_EXPLORE THE MATERIAL_
1. In the article on college enrollment below, how many undergraduate students did the National Student Clearinghouse Research Center count during the recent spring semester?
2. For each statement, say whether it agrees with the article on college enrollment below: (a) Graduate enrollment rose to 3.1 million. (b) Short-term certificates led the increase in undergraduate headcount. (c) The research center that produced the counts is based in Virginia. Answer yes or no for each, and quote the words of the article that decide it.
3. Resume the article on college enrollment below, starting after its final sentence.

_GIVEN PASSAGE_

--------------------

Higher education insiders say undergraduate enrollment likely peaked this spring, as colleges prepare for a long-term slide in applications driven by declining birth rates.
The National Student Clearinghouse Research Center counted 15.5 million undergraduate students enrolled during the recent spring semester. That’s up 1.3% from a year earlier.
A 10.2% surge of 86,000 more students enrolled in short-term certificates led the increase in undergrad headcount. That was followed by a 1.3% jump of 59,000 more students enrolled in two-year associate degrees and a 1% increase of 85,000 more students in four-year bachelor’s degree programs.
At the same time, the Virginia-based nonprofit found that graduate enrollment dipped by 4,000 students to 3.1 million.
Declines also occurred in international graduate and computer sciences programs, reflecting the Trump administration’s immigration restrictions and hesitation about artificial intelligence reshaping technology jobs.

--------------------

_EXCERPTED RECORDS_
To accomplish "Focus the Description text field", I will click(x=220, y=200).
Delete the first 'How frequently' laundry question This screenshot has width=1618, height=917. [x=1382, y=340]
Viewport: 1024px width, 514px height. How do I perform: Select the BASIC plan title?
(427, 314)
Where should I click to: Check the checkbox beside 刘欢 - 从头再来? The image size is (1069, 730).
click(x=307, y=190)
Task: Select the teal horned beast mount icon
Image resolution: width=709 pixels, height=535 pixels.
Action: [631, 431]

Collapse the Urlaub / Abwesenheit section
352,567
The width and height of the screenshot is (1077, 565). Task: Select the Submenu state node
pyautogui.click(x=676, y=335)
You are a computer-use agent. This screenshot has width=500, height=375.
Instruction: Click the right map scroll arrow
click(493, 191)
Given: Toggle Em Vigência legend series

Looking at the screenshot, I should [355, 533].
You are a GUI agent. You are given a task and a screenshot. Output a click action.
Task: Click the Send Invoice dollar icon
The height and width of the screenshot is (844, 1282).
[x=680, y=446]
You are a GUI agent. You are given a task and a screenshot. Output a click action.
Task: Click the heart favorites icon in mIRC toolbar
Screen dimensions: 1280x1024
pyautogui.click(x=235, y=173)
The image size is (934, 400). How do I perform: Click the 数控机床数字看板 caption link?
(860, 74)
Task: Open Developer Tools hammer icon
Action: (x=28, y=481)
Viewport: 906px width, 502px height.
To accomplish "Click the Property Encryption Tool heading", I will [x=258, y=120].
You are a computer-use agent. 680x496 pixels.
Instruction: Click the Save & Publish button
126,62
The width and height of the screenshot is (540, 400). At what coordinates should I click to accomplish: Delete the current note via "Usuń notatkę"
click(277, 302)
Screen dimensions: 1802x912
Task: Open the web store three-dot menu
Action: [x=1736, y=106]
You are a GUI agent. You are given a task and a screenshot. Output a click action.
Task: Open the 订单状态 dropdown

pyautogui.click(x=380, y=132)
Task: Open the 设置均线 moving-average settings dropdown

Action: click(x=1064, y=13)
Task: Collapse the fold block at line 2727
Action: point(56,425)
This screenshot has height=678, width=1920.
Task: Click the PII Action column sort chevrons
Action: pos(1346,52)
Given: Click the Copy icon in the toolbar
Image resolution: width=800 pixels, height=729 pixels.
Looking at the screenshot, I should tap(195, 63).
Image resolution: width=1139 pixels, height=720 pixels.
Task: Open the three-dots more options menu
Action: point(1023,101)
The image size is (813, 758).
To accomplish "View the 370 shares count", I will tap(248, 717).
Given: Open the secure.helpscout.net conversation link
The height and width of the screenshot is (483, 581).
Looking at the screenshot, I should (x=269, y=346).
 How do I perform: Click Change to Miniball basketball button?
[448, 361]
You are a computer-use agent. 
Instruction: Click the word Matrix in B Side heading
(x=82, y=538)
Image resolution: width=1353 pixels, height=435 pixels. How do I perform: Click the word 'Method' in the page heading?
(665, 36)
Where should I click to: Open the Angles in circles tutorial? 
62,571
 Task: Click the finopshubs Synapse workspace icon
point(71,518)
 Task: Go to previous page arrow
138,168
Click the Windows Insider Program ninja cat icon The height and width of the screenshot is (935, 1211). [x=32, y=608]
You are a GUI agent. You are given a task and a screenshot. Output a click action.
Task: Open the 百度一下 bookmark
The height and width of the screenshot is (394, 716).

--------------------

_TASK ANSWERS_
1. It counted 15.5 million undergraduate students.

2.
(a) No: "graduate enrollment dipped by 4,000 students to 3.1 million."
(b) Yes: "A 10.2% surge of 86,000 more students enrolled in short-term certificates led the increase in undergrad headcount."
(c) Yes: "the Virginia-based nonprofit."

3.
“The momentum we continue to see in undergraduate enrollment — particularly in certificate programs — does not extend to graduate programs,” said Matthew Holsapple, the clearinghouse’s senior research director.
The clearinghouse noted that programs tied to strong markets for healthcare and engineering jobs led undergraduate enrollment growth.
Higher education leaders braced for a “demographic cliff” this spring, as a years-long decline in U.S. births since 2008 drove a 15% drop in potential college applicants.
The nonprofit Western Interstate Commission for Higher Education projects that U.S. high school graduation numbers will fall steadily from a record 3.9 million students in 2025 to under 3.4 million in 2041.
That’s an abrupt turnaround from decades of growth that fueled college expansions.
Several academic insiders said Monday that the clearinghouse report confirms traditional college enrollment has likely reached its historic peak. They noted that a changing job market has redirected applicants from costly four-year degrees to cheaper skilled-trade credentials, further weakening the financial base of residential campuses.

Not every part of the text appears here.